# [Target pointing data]
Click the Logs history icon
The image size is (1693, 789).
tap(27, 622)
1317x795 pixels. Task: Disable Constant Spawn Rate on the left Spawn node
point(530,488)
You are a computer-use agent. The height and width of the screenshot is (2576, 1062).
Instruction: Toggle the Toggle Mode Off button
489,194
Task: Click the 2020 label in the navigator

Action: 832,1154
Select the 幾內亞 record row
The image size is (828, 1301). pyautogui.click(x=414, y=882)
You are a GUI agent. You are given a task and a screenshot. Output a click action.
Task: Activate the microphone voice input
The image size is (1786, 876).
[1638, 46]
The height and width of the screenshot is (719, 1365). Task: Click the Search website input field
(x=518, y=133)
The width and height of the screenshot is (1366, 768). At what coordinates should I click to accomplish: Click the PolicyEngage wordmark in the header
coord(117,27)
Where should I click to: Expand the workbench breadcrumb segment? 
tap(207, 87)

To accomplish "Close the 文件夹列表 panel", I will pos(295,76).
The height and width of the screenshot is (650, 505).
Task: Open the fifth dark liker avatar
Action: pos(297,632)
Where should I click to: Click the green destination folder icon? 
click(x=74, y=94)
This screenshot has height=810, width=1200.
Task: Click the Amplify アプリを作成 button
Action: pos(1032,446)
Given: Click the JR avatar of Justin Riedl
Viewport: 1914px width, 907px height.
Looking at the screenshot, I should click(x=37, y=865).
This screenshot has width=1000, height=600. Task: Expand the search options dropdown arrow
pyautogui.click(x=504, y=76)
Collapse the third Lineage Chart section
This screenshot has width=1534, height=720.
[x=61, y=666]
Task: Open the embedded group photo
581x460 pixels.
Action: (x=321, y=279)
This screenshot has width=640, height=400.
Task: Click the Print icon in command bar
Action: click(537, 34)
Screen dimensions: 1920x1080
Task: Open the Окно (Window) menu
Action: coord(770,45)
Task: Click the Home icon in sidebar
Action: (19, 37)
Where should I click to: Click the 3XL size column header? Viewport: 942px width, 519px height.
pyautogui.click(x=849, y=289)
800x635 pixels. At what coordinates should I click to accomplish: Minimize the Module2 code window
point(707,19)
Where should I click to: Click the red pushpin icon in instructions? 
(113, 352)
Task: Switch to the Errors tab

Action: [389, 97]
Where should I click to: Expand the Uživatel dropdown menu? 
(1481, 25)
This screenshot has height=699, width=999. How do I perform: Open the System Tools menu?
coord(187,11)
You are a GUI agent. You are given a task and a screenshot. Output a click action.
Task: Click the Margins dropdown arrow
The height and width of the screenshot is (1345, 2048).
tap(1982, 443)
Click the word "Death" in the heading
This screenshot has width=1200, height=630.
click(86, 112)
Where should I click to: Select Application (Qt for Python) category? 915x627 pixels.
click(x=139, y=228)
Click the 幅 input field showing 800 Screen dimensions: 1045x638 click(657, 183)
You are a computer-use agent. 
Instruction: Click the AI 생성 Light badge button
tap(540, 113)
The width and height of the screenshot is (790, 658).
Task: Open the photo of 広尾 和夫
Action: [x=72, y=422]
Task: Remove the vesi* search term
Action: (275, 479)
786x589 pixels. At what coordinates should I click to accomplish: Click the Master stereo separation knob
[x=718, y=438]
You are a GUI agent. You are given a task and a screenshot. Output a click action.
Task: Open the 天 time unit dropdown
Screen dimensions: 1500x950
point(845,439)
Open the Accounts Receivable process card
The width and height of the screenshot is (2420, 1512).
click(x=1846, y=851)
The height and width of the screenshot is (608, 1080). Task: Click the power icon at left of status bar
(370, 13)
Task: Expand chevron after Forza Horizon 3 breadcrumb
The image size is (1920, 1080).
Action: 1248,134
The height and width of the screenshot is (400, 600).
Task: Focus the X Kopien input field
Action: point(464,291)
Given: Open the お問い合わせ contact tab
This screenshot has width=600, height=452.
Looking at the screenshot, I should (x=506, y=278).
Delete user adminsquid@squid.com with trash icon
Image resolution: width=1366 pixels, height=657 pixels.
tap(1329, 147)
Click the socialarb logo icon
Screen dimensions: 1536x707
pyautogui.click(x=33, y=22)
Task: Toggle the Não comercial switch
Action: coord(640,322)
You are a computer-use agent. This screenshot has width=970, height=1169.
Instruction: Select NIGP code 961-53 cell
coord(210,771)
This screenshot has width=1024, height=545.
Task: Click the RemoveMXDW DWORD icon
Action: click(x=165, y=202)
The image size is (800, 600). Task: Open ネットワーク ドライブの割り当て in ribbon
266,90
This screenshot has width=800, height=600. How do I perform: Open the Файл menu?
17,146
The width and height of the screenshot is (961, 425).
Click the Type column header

# [PROBLEM REQUIREMENTS]
Can you echo every one of these lines back without changing anything?

# [RESPONSE]
Click the Logs history icon
The image size is (1693, 789).
tap(27, 622)
1317x795 pixels. Task: Disable Constant Spawn Rate on the left Spawn node
point(530,488)
You are a computer-use agent. The height and width of the screenshot is (2576, 1062).
Instruction: Toggle the Toggle Mode Off button
489,194
Task: Click the 2020 label in the navigator

Action: 832,1154
Select the 幾內亞 record row
The image size is (828, 1301). pyautogui.click(x=414, y=882)
You are a GUI agent. You are given a task and a screenshot. Output a click action.
Task: Activate the microphone voice input
The image size is (1786, 876).
[1638, 46]
The height and width of the screenshot is (719, 1365). Task: Click the Search website input field
(x=518, y=133)
The width and height of the screenshot is (1366, 768). At what coordinates should I click to accomplish: Click the PolicyEngage wordmark in the header
coord(117,27)
Where should I click to: Expand the workbench breadcrumb segment? 
tap(207, 87)

To accomplish "Close the 文件夹列表 panel", I will pos(295,76).
The height and width of the screenshot is (650, 505).
Task: Open the fifth dark liker avatar
Action: pos(297,632)
Where should I click to: Click the green destination folder icon? 
click(x=74, y=94)
This screenshot has height=810, width=1200.
Task: Click the Amplify アプリを作成 button
Action: pos(1032,446)
Given: Click the JR avatar of Justin Riedl
Viewport: 1914px width, 907px height.
Looking at the screenshot, I should click(x=37, y=865).
This screenshot has width=1000, height=600. Task: Expand the search options dropdown arrow
pyautogui.click(x=504, y=76)
Collapse the third Lineage Chart section
This screenshot has width=1534, height=720.
[x=61, y=666]
Task: Open the embedded group photo
581x460 pixels.
Action: (x=321, y=279)
This screenshot has width=640, height=400.
Task: Click the Print icon in command bar
Action: click(537, 34)
Screen dimensions: 1920x1080
Task: Open the Окно (Window) menu
Action: coord(770,45)
Task: Click the Home icon in sidebar
Action: (19, 37)
Where should I click to: Click the 3XL size column header? Viewport: 942px width, 519px height.
pyautogui.click(x=849, y=289)
800x635 pixels. At what coordinates should I click to accomplish: Minimize the Module2 code window
point(707,19)
Where should I click to: Click the red pushpin icon in instructions? 
(113, 352)
Task: Switch to the Errors tab

Action: [389, 97]
Where should I click to: Expand the Uživatel dropdown menu? 
(1481, 25)
This screenshot has height=699, width=999. How do I perform: Open the System Tools menu?
coord(187,11)
You are a GUI agent. You are given a task and a screenshot. Output a click action.
Task: Click the Margins dropdown arrow
The height and width of the screenshot is (1345, 2048).
tap(1982, 443)
Click the word "Death" in the heading
This screenshot has width=1200, height=630.
click(86, 112)
Where should I click to: Select Application (Qt for Python) category? 915x627 pixels.
click(x=139, y=228)
Click the 幅 input field showing 800 Screen dimensions: 1045x638 click(657, 183)
You are a computer-use agent. 
Instruction: Click the AI 생성 Light badge button
tap(540, 113)
The width and height of the screenshot is (790, 658).
Task: Open the photo of 広尾 和夫
Action: [x=72, y=422]
Task: Remove the vesi* search term
Action: (275, 479)
786x589 pixels. At what coordinates should I click to accomplish: Click the Master stereo separation knob
[x=718, y=438]
You are a GUI agent. You are given a task and a screenshot. Output a click action.
Task: Open the 天 time unit dropdown
Screen dimensions: 1500x950
point(845,439)
Open the Accounts Receivable process card
The width and height of the screenshot is (2420, 1512).
click(x=1846, y=851)
The height and width of the screenshot is (608, 1080). Task: Click the power icon at left of status bar
(370, 13)
Task: Expand chevron after Forza Horizon 3 breadcrumb
The image size is (1920, 1080).
Action: 1248,134
The height and width of the screenshot is (400, 600).
Task: Focus the X Kopien input field
Action: point(464,291)
Given: Open the お問い合わせ contact tab
This screenshot has width=600, height=452.
Looking at the screenshot, I should (x=506, y=278).
Delete user adminsquid@squid.com with trash icon
Image resolution: width=1366 pixels, height=657 pixels.
tap(1329, 147)
Click the socialarb logo icon
Screen dimensions: 1536x707
pyautogui.click(x=33, y=22)
Task: Toggle the Não comercial switch
Action: coord(640,322)
You are a computer-use agent. This screenshot has width=970, height=1169.
Instruction: Select NIGP code 961-53 cell
coord(210,771)
This screenshot has width=1024, height=545.
Task: Click the RemoveMXDW DWORD icon
Action: click(x=165, y=202)
The image size is (800, 600). Task: Open ネットワーク ドライブの割り当て in ribbon
266,90
This screenshot has width=800, height=600. How do I perform: Open the Файл menu?
17,146
The width and height of the screenshot is (961, 425).
Click the Type column header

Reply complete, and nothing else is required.